Чужая Рифма - 2

Сергей Могилевцев
   ЧУЖАЯ   РИФМА – 2

   Помню, написав стихотворение «Пророк», - написав его без оглядки на кого бы то ни было, движимый тайными внутренними побуждениями и тайными токами энергии, поднимавшимися из глубины моей души, я не удержался, и вставил туда одно-единственное слово, позаимствованное из Пушкина: слово «монгол». Вышло это, очевидно, случайно, вышло подсознательно, из какого-то детского кокетства, из какой-то детской бравады – я невольно перефразировал Пушкинское: «и ныне дикий монгол, и друг степей калмык…» Но нет ничего случайного в мире, тем более в поэзии. Пушкинский накал стихов настолько высок, что подчас подобрать иную рифму к Пушкинскому слову, кроме той, что подобрал он, попросту невозможно. К слову «монгол» у Пушкина подходит одно-единственное: «глагол», и то же самое пришлось сделать мне, потому что иного варианта попросту не существует в природе. Но на то он и Пушкин, чтобы выбирать один-единственный, абсолютно верный, существующий в природе языка вариант!

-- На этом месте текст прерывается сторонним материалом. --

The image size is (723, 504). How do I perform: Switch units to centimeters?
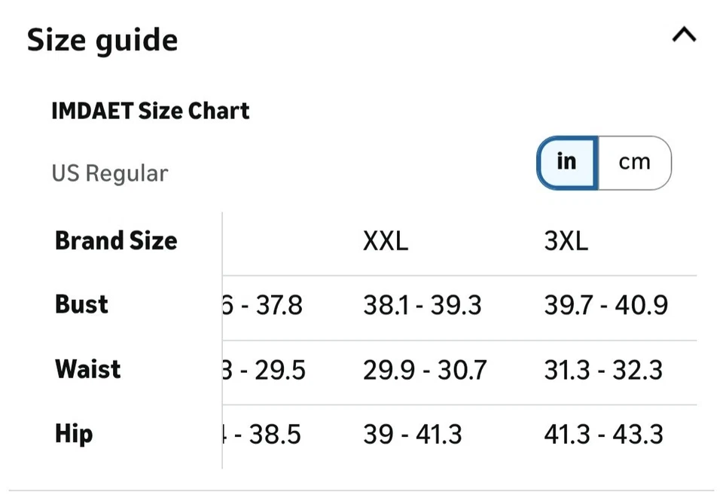point(633,162)
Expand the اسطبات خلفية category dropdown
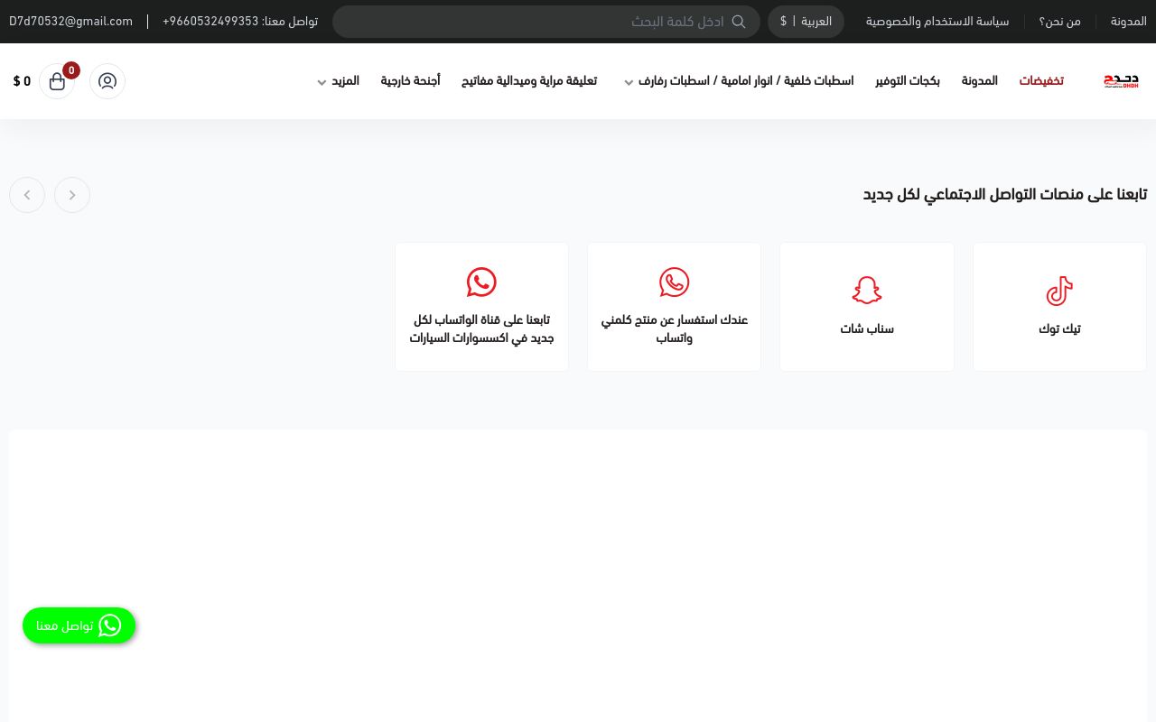The height and width of the screenshot is (722, 1156). click(x=739, y=81)
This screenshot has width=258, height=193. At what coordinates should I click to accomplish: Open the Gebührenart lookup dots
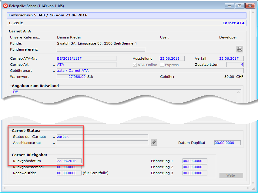click(54, 71)
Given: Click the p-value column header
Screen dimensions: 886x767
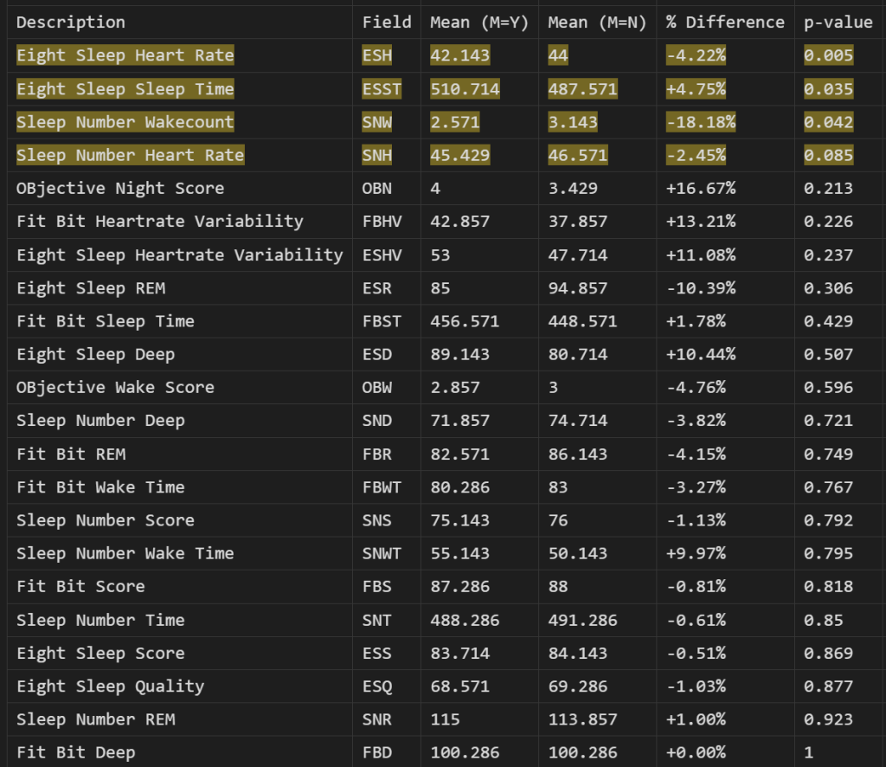Looking at the screenshot, I should pos(838,23).
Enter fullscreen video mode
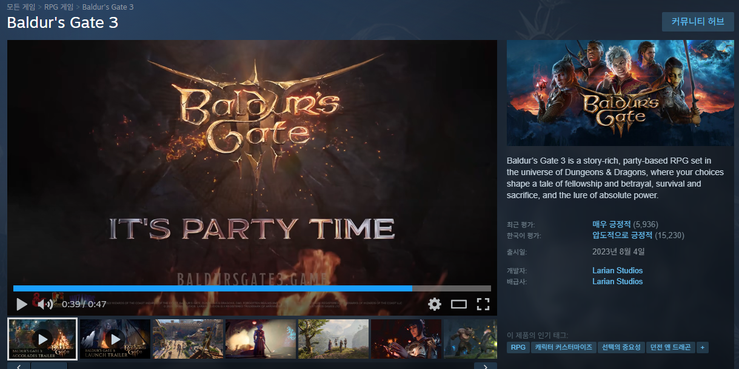The image size is (739, 369). pos(483,304)
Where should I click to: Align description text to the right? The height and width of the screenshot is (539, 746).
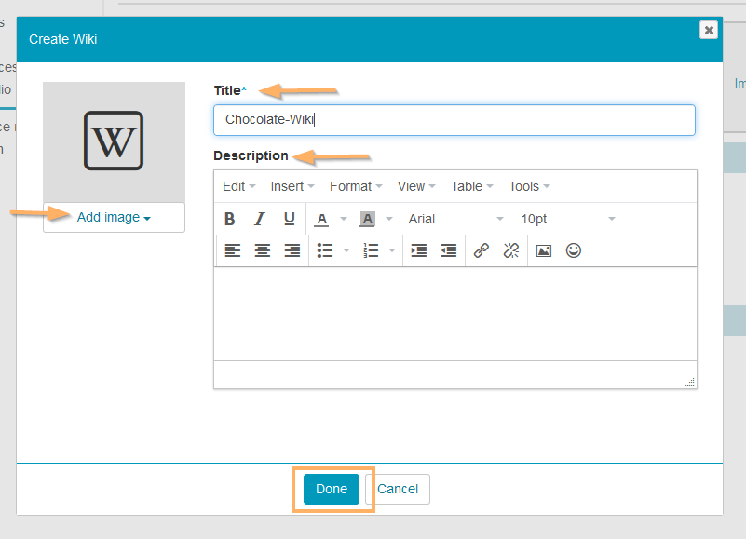[x=292, y=250]
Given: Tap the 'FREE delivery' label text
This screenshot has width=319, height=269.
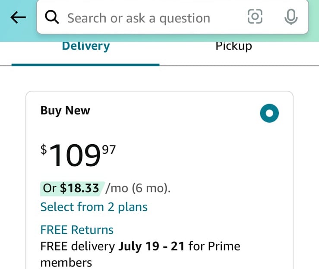Looking at the screenshot, I should 78,246.
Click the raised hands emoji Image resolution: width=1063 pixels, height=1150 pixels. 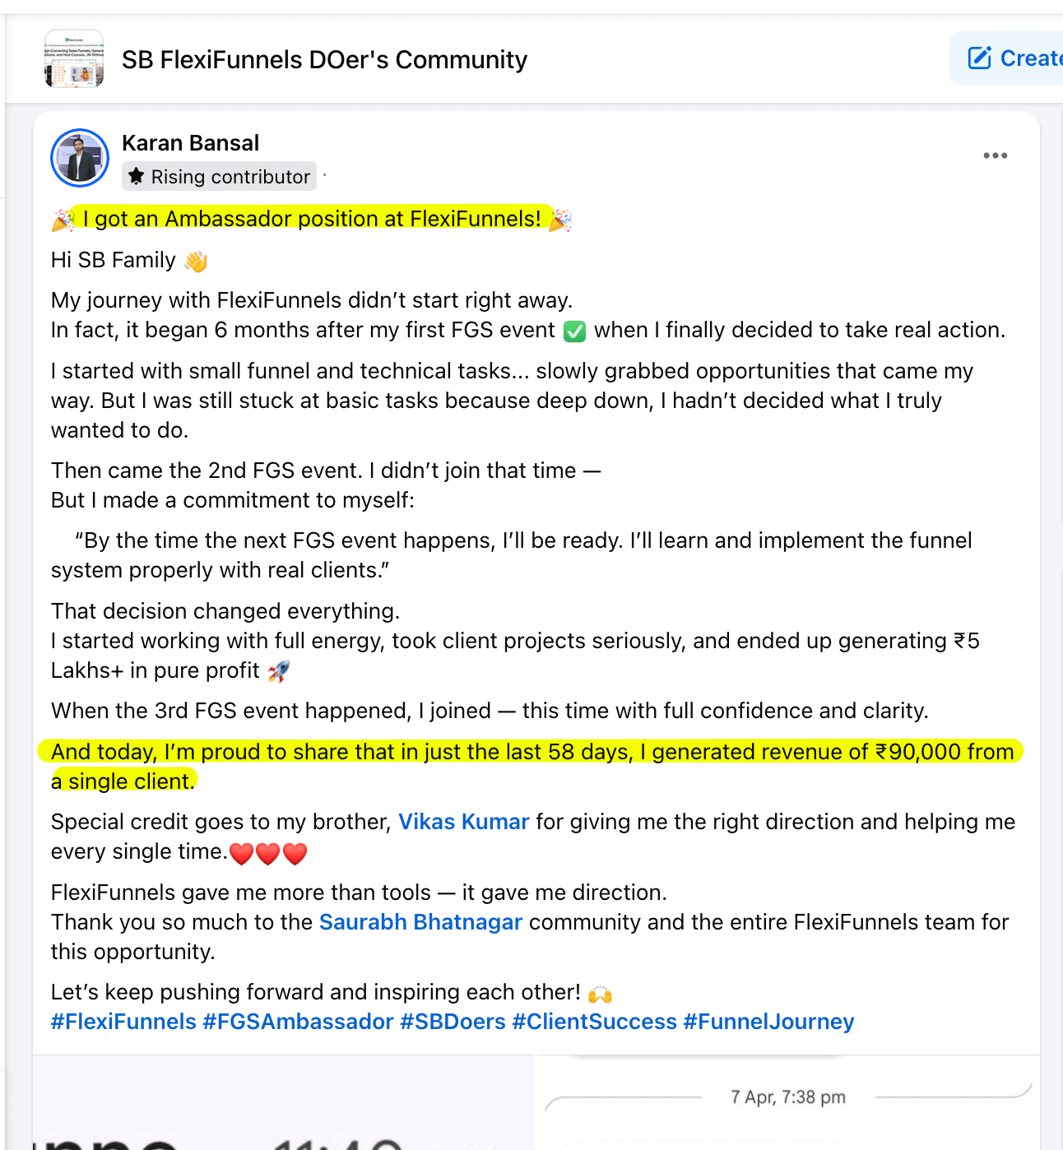(600, 994)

И я, заимствовав у него слово монгол», был вынужден рифмовать его со все тем же «глаголом», получив в итоге следующее:

           А мой божественный глагол
           Разбудит все, что спит и дышит,
           И воспоет меня монгол,
           И русский дух меня услышит.

   Я написал так, чувствуя здесь что-то не то, ибо пришлось притянуть уж за одно за уши и «русского духа», и в итоге получилось двойное заимствование, получился куплет, который резко отличался от всех остальных своей фальшью, своей притянутостью за все те же Пушкинские  (или мои?) уши. Куплет, который принес мне много бед, и, разумеется, дошел до ушей самого Пушкина (о чем мне было несколько знаков). Я долго пытался не замечать фальши этого куплета, долго отказывался признаться самому себе, что чужая рифма попросту испортила стихотворение, что, срифмовав глагол с монголом, я залез на другую, священную и запретную территорию, территорию античного храма, охраняемого безжалостными эриниями, богинями мщения, больно и беспощадно жалящими меня за такое бесцеремонное вторжение. За вторжение в Храм Пушкина. И я ходил не менее двух лет, весь  изъязвленный и изжаленный, пока, наконец, не сдался, и не признал, что чужая рифма, тем более рифма из Пушкина – это чужая рифма, предназначенная для одного-единственного человека, данная только ему, и больше уже никому, трогать которую нельзя под страхом неминуемой смерти. Ибо рифмы не даются поэтам просто так, они приходят из туманной и баснословной дали и глубины античности, охраняемые безжалостными богами мщения и огнедышащими драконами, и очень часто похитить чужую рифму означает обречь себя на неминуемую погибель. Я был на волосок от такой погибели, и, подойдя к краю роковой черты, к краю роковой бездны, был вынужден, чтобы не упасть в нее, переписать свои сакраментальные строки:

          А мой таинственный напев
          Разбудит все, что спит и дышит,
          И поступь осторожных дев,
          И ангела на мокрой крыше.

   И все, и исчезла бездна! И я понял, что выжил, избежав страшной опасности. Что, отдав другому поэту его рифму, я тут же получил взамен рифму свою, данную именно мне, и никому другому. И тому, кто попытается украсть у меня моего ангела на моей мокрой крыше, придется так же трудно, как мне. И, если он будет упорствовать, он подойдет к краю бездонной пропасти с огнедышащими  драконами и безжалостными эриниями, и  упадет в нее, обрекая себя на бесконечные муки ада. Ибо сладостна и благостна именно своя, посланная именно тебе рифма,  и горька, отравлена и бесконечно опасна рифма чужая.
   А Пушкин, между прочим, у которого я позаимствовал рифму, вовсе не желал мне зла, о чем ненавязчиво и доброжелательно дал мне понять.

4.03.2007г.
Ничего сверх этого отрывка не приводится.